Your assignment:
Scan the records below. List lines holding "Identify".

++++ The data ++++

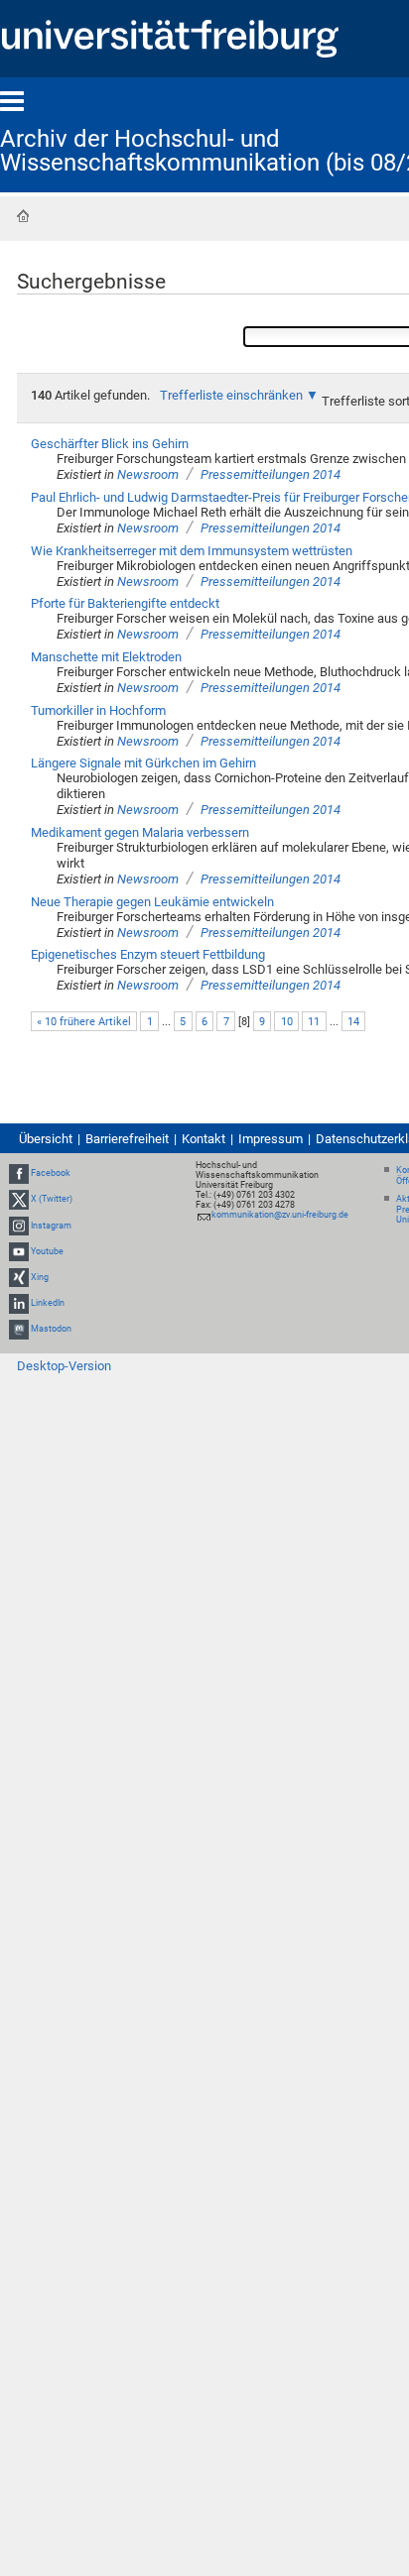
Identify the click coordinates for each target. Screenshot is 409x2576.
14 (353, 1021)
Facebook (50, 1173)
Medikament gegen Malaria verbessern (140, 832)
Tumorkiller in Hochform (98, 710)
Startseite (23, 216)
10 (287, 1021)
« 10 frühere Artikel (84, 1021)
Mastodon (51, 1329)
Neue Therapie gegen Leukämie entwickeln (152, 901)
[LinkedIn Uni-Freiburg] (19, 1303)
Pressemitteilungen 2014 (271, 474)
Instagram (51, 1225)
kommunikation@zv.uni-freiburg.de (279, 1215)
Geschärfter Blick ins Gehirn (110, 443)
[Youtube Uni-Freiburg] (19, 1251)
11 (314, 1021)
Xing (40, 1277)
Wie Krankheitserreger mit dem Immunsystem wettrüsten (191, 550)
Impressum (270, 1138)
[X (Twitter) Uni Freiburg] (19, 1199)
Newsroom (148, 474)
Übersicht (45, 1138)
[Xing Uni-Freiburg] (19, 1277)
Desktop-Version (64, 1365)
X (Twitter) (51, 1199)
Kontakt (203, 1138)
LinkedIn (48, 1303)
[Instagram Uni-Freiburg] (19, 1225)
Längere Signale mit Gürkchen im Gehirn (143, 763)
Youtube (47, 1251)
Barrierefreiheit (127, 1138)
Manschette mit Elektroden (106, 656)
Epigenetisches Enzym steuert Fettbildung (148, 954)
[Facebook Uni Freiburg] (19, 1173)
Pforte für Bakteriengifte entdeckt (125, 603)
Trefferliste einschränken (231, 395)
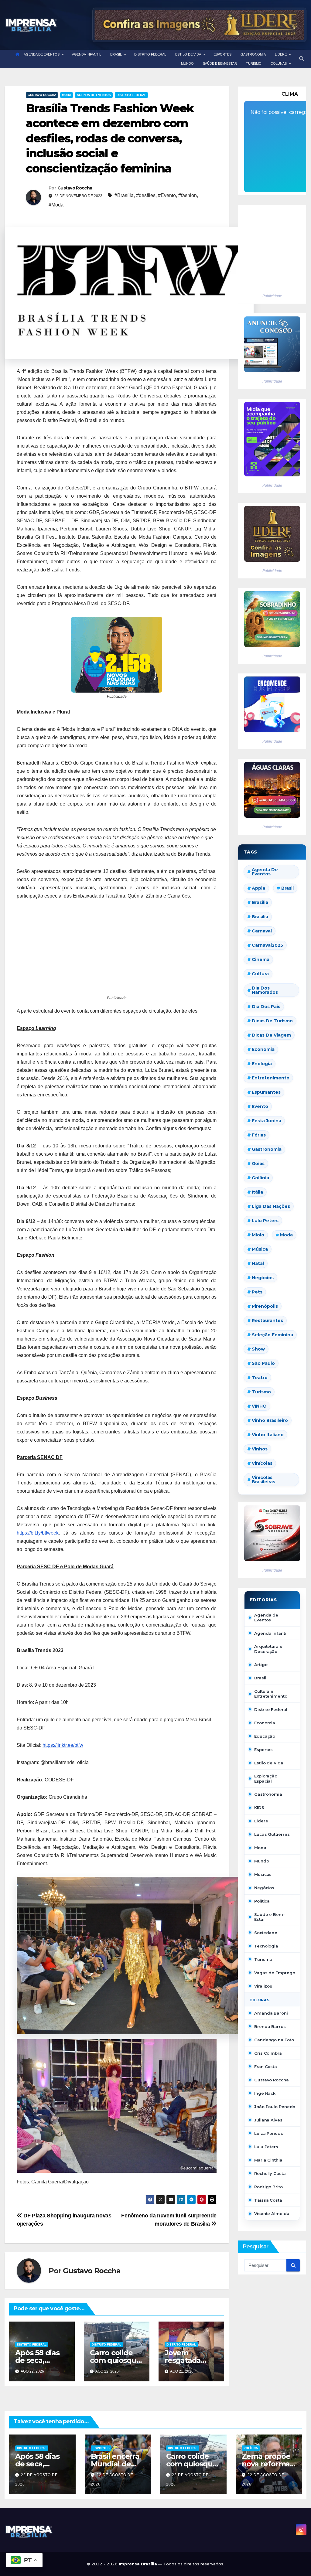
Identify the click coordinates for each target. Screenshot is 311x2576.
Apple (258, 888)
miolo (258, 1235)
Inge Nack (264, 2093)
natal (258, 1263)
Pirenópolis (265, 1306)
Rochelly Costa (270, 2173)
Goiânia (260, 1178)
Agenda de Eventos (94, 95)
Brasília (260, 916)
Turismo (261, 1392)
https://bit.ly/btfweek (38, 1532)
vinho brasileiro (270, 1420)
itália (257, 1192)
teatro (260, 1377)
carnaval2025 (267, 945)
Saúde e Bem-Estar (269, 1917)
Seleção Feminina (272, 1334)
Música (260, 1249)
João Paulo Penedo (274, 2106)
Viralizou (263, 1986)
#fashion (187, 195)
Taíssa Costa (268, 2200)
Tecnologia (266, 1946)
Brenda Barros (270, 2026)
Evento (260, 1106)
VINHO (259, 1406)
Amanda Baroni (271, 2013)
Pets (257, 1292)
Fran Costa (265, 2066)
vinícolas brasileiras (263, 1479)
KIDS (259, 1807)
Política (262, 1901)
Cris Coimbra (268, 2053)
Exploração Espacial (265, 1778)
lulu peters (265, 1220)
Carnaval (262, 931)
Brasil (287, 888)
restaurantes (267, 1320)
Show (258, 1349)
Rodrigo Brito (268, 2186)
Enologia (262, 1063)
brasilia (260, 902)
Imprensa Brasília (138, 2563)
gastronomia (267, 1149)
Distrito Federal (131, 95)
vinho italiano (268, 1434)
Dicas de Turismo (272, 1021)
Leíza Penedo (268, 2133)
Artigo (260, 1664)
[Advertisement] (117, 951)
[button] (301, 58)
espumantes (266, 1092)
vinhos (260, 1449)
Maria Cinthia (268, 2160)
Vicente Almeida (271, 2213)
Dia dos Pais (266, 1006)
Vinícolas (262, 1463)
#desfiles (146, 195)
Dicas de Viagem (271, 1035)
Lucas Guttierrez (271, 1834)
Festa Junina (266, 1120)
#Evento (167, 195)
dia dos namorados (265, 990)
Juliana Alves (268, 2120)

++++
++++ The data ++++

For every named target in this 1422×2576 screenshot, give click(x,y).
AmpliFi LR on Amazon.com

++++
++++ The data ++++

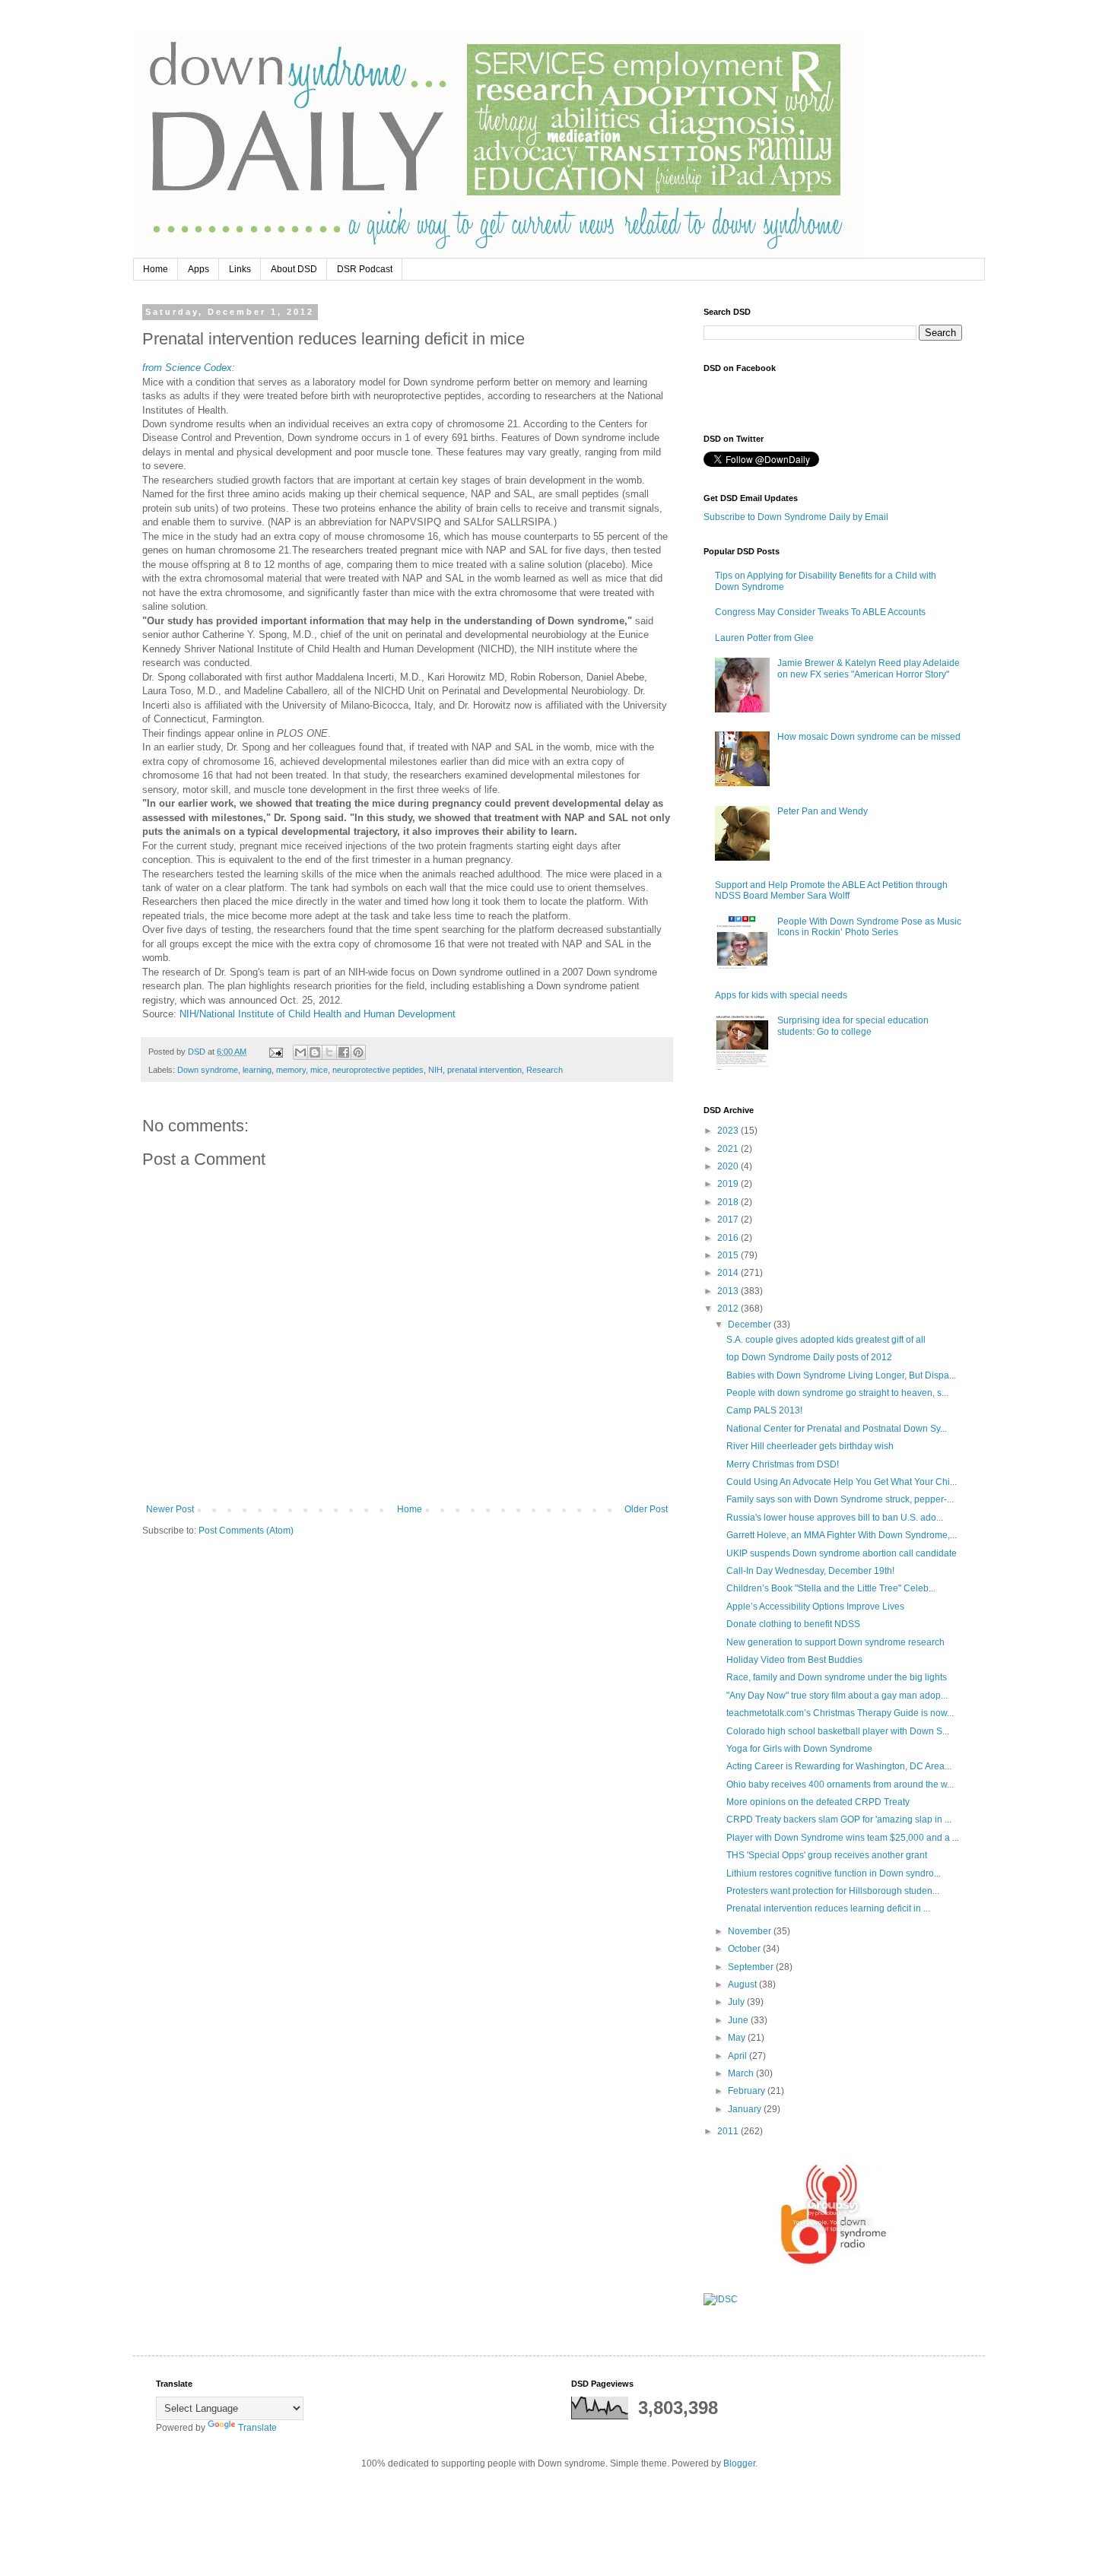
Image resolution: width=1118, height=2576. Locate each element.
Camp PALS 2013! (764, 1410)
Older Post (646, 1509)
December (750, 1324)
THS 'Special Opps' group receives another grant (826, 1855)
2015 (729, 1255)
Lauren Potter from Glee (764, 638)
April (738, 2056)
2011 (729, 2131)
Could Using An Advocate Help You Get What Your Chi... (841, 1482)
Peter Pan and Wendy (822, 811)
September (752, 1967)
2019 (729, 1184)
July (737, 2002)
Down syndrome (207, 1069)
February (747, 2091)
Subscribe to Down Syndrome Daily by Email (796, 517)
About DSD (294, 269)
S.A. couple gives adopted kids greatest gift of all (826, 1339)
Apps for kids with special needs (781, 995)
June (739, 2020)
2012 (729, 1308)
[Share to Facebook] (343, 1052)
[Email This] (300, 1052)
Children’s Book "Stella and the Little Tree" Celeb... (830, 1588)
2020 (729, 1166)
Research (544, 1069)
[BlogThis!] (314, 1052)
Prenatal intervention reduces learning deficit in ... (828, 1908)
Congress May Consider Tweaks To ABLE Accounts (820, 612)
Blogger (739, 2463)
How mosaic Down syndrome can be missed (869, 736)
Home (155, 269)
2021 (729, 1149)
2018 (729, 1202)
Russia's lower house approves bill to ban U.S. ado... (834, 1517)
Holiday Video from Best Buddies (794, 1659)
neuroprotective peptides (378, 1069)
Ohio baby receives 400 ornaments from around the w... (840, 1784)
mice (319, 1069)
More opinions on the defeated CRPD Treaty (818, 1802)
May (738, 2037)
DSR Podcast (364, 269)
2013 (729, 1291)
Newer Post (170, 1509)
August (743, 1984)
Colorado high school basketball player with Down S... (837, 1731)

++++

Answer for this exercise:
Identify the click coordinates for each target. Screenshot is 409x2576.
Identify the click coordinates for each target. Screenshot is 311x2576.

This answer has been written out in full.